So, a businessman is awaiting sentencing for his role in a $2.2B stock fraud.   Two congressman are declining to return campaign contributions from him, and refusing to release an earmark for the guy’s pet project. 

The one that kind of fascinates me is Moran –

In an interview with Politico, Moran said he had been unaware of Samueli’s legal problems but would stand by the couple, the campaign contributions and the earmark. Politicians, he said, cater to the worst impulses in politics when they rush to return contributions from troubled donors.

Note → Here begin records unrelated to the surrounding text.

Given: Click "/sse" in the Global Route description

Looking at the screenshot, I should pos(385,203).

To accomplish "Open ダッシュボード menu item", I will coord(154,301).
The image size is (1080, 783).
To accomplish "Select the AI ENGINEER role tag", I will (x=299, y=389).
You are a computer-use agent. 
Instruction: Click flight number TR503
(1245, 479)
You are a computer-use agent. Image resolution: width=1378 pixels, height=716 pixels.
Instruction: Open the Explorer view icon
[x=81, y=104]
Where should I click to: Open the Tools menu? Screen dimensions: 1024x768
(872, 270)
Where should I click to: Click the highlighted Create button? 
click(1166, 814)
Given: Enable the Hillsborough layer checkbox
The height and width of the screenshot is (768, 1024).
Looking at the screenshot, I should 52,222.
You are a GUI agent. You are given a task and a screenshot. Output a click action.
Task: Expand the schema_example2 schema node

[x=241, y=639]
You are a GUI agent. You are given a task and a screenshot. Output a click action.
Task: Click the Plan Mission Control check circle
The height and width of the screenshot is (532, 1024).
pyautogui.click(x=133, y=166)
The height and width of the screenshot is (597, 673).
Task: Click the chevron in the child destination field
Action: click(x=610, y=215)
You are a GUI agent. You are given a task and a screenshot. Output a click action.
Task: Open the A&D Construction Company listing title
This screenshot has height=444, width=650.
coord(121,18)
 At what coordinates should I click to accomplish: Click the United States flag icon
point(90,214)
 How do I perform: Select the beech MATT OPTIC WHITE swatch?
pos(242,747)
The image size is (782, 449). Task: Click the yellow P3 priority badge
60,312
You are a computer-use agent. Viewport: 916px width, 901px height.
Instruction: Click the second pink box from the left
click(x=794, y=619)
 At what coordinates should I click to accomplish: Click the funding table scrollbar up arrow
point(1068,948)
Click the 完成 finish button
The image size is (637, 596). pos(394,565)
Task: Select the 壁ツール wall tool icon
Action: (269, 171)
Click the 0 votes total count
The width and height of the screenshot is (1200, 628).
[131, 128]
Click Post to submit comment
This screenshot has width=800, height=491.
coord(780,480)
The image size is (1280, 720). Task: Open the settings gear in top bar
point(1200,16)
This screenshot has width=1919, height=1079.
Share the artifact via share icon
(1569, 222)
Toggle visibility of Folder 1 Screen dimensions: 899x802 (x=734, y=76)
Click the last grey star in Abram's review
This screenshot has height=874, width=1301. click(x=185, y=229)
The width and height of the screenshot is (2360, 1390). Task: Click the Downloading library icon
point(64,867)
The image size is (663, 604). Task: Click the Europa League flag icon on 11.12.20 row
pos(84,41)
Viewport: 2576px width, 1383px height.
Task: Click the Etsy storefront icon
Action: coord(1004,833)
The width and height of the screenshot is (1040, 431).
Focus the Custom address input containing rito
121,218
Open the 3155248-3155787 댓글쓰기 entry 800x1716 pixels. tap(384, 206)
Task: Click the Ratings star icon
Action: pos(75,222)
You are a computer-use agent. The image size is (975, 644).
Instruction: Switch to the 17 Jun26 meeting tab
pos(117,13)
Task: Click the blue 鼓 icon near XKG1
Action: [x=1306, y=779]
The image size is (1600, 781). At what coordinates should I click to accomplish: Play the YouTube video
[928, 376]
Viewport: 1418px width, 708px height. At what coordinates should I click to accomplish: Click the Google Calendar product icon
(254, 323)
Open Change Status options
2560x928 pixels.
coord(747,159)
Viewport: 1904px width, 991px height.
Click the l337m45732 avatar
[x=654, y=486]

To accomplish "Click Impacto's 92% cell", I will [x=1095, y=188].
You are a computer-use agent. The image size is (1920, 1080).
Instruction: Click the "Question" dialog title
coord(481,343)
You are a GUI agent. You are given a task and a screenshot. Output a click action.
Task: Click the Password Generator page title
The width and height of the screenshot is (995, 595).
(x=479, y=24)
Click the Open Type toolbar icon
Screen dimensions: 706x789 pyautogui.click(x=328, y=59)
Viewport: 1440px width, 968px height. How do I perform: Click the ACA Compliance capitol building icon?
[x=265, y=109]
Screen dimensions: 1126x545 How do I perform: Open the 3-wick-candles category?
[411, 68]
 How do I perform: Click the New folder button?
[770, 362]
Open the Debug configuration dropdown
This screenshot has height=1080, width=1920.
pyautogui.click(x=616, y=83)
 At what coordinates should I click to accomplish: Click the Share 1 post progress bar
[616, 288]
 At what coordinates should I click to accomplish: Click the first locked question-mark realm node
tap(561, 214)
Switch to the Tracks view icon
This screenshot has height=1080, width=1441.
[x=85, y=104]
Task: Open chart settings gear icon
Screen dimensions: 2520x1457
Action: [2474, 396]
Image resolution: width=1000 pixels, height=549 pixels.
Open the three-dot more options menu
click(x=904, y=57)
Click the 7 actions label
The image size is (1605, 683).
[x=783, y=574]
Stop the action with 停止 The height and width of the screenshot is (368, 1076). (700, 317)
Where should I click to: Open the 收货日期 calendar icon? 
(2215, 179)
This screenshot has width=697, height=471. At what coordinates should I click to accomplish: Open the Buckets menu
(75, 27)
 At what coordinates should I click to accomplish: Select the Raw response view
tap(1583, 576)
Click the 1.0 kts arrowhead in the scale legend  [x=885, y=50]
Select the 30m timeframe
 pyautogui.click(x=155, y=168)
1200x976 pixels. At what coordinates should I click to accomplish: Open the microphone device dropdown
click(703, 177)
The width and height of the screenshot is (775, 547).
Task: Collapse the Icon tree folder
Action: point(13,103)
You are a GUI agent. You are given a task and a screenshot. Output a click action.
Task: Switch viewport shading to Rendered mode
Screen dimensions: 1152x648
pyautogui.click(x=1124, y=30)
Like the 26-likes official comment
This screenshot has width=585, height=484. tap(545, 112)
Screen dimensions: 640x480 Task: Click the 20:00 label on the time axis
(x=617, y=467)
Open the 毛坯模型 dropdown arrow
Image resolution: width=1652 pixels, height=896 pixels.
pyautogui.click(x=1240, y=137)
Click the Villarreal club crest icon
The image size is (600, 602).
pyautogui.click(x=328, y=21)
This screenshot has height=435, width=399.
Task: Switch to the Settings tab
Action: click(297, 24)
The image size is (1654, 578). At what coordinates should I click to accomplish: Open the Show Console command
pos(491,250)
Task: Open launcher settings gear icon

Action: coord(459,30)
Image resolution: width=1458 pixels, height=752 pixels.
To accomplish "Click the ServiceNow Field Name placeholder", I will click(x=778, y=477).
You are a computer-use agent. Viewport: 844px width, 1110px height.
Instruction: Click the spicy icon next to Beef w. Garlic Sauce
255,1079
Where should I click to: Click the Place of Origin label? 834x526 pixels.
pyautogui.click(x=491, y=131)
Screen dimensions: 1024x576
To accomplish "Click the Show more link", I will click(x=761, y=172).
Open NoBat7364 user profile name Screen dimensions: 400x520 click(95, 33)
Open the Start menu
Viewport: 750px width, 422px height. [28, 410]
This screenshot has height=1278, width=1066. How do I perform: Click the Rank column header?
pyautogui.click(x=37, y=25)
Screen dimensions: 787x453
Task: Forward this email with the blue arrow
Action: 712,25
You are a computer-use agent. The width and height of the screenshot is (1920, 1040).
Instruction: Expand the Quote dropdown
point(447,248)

“They see somebody down, so they want to kick ’em, so they can look good in the eyes of the media,” Moran said. “That kind of annoys me. It disgusts me, actually. I don’t enjoy kicking people when they’re down. Frankly, I’m proud that he saw fit to contribute to me, and I don’t intend to try to embarrass him by sending him back the money.”

So … that’s what returning dirty money is about?  Kicking people when they’re down, just to make yourself look good?  It doesn’t have anything to do with, say, maintaining public trust that our elected officials aren’t riddled with corruption? 

Seriously, Moran thinks that not embarassing this guy who’s been convicted of defrauding investors is more important than cutting financial ties to convicted fraud perpetrators?  The guy was convicted of cheating the public!  I mean, I could see if the guy was just under suspicion and hadn’t been indicted yet.  Or maybe even indicted, but not yet convicted.  But the guy was convicted!  Of massive financial fraud! 

Let’s review.  What do we do when a campaign contributor is convicted of massive financial fraud?  We cut ties with them.  Which includes … returning their money.  So that the public doesn’t think we’re in bed with them.  Simple, yeah?